After she was branded “box office poison”1 alongside other female stars like Greta Garbo and Joan Crawford in an infamous 1938 article, Katharine Hepburn took a break from the screen and went to Broadway. There, she appeared in Philip Barry’s hit play The Philadelphia Story, and in 1940 returned triumphantly to Hollywood to star in the film adaptation. It was MGM’s second highest grossing film of the year—Hepburn was poison no longer.2 Better yet, as a free agent—without a contract to one studio—she was free to pursue any films that interested her. Collaborating with a team of writers, she put together Woman of the Year, another hit for MGM; the film also teamed her with Spencer Tracy for the first time, creating a pairing that would last for decades both on-screen and off.
However, Hepburn’s focus wasn’t solely on crafting a fun romantic comedy. Throughout her career, Hepburn made great strides for women in the industry, as well as dictated the representation of women in her films. She told The Washington Star, “the picture ought to throw some light on the problem of the modern woman who is financially independent of a man. For her, the marriage problem is very great. If she falls in love with a strong man, she loses him because she is concentrated too much on her job. If she falls in love with a weakling she can push around, she always falls out of love.

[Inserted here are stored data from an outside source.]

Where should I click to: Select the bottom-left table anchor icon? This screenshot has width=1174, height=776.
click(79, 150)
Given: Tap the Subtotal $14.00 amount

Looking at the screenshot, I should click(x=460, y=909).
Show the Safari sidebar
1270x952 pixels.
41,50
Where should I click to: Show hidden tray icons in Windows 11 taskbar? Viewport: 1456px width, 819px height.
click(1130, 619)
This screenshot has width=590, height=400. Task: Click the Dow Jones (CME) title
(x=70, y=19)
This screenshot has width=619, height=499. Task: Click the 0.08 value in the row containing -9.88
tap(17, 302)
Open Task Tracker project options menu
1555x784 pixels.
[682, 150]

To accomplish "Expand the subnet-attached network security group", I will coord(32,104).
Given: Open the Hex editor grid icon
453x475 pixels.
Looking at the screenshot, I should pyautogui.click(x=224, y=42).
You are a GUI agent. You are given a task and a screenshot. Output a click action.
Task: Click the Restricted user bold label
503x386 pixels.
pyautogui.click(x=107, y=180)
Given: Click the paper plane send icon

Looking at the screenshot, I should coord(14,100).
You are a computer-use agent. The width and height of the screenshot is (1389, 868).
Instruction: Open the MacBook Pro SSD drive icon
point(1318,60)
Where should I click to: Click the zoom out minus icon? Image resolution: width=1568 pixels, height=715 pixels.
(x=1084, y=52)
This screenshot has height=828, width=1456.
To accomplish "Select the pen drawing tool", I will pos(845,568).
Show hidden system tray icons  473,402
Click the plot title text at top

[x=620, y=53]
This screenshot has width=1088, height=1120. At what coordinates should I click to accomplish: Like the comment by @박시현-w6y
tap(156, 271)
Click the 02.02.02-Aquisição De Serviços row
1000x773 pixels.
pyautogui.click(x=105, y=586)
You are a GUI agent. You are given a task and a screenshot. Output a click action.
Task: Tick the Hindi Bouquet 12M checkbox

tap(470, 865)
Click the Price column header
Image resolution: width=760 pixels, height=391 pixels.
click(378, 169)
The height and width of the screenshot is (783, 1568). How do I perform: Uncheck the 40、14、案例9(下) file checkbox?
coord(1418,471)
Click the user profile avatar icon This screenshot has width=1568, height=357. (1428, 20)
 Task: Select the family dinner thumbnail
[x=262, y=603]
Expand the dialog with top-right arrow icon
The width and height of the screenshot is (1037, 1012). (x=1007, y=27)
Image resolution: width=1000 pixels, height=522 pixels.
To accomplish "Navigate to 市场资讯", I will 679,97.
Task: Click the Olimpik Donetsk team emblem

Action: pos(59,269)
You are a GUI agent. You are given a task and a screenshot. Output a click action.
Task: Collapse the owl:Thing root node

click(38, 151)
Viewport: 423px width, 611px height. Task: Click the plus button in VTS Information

A woman just has to have sense enough to handle a man well enough so he’ll want to stay with her. To keep him on the string is almost a full-time job.”3 Yet Hepburn only managed to push boundaries so far without successful pushback, and in the end she found her progressive film altered by the industry men around her to better suit the normative views of the day.
Take It Or Leave It
The plot of the film didn’t come from Hepburn, but rather her friend, director Garson Kanin. “Once, after I had spent an evening with Dorothy Thompson, and had received a letter in the following morning’s mail from Jimmy Cannon, an idea for a movie struck me,” Kanin wrote. “Lady political pundit and hardheaded sportswriter work on same newspaper; clash in print about something; meet; clash in person; both wrong, both right—not bad!” He also saw Woman of the Year as the perfect next vehicle for her. “Since I had just been greeted by the Selective Service System, I turned the germ over to two of the brightest screenwriters I knew: my brother Michael [Kanin], and Ring Lardner, Jr.”4
Neither of the two had more than a couple screen credits, but together they quickly developed Garson’s idea into a treatment and sent it to Hepburn. Enthused by the story, she flew out from her home in Connecticut to California to try and sell it to MGM. However, she kept the writer’s names off the script, and refused to tell anyone who was behind it. Michael Kanin explained, “if she had told them who we were they would easily find out that we were each working for something like $300 a week [at another studio], and she couldn’t justify asking what at that time was the biggest price ever paid for an original screenplay.”5
“I took it to L.B. Mayer and I said ‘if you want this it’s yours, but I want to play the columnist and I want Spencer Tracy for the sports writer,” Hepburn explains in the documentary Katharine Hepburn: All About Me. “The bargain price for the script and me is 250,000 bucks.’ Well L.B. Mayer wasn’t used to doing business like this, and he said ‘who wrote it?’” Savilly, Hepburn knew that leaving the names off would get it even more attention at MGM as people tried to figure out who wrote it—producer Joseph L. Mankiewicz guessed names like Ben Hecht and Charles MacArthur, some of the top writers of the day. Mayer claimed he wouldn’t buy it unless she told him who was behind it. “‘I won’t tell you who wrote it Mr. Mayer. Take it or leave it.’ He took it.”6
This was particularly unusual—no one sold scripts in this era of Hollywood, or at least, no one except for Katharine Hepburn. Writers worked steadily like any other studio employee with a weekly salary. Hepburn exaggerated a bit when she later claimed the price was $250,000. It came down to $211,000—today, over 3 million dollars. “She could practically demand anything she wanted,” Ring Lardner Jr. explains in this interview. “She said $100,000 for me, $100,000 for the script, $10,000 for my agent, and $1,000 for my expenses in coming from Connecticut.” And that’s what she got. And that $100,000 we got was at that time the highest price paid for an original screenplay. We hadn’t written it in screenplay form, we then proceeded to do that.”7 However, Kanin and Lardner Jr. only had a weekend to write it.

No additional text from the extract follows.